We are focusing initially on diseases that tend to progress with age, such as obesity, diabetes, cardiovascular disease, and muscle wasting. The blood samples we’re working with come from a very large dataset along with extensive clinical data describing the medical condition of these individuals. To further expand the dataset, we also have arranged with several academic centers to work with blood samples and clinical information from individuals with chronic obstructive pulmonary disease, idiopathic pulmonary fibrosis, and heart failure.
Protein levels in blood are read out using a unique sensor panel technology. The panel initially detected approximately 1,000 proteins, but has been expanded fourfold through a collaborative effort led by GNF scientists. “This is the first time we’ve had both the power of modern genomic sequencing and the technology to look at so many proteins simultaneously in a single sample of blood,” says Barnes. “It’s a timely initiative.”

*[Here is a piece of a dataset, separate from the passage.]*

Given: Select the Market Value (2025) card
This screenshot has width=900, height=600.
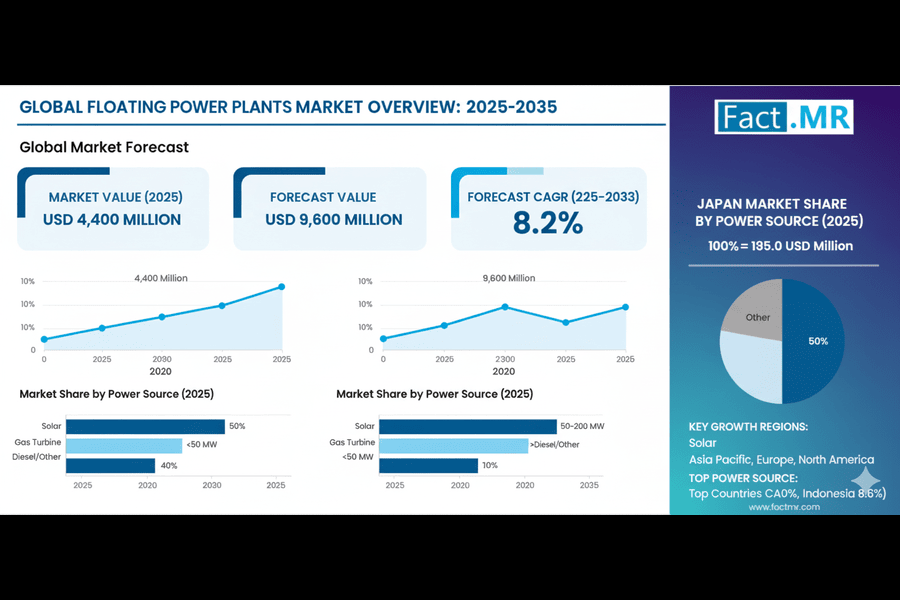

We have found that there are many proteins that are atypically elevated or lowered in people with a particular disease. “No one has ever looked at this number of proteins in the blood serum of people before,” says Lamb. “We were not sure what to expect, honestly, but what we’ve found is amazing. The relationship between proteins and disease is very structured.”
Our next steps involve validating the most promising proteins to determine if they are indeed drivers of disease and not just byproducts of a disease process. To do this validation, Tony Orth, Associate Director of Genomics at GNF, is leading an effort to generate the candidate proteins so that Barnes and his team can investigate their biological effects in animal and cell models. “If we find that a protein of interest drives a disease of interest, then we can start a drug discovery program,” says Barnes.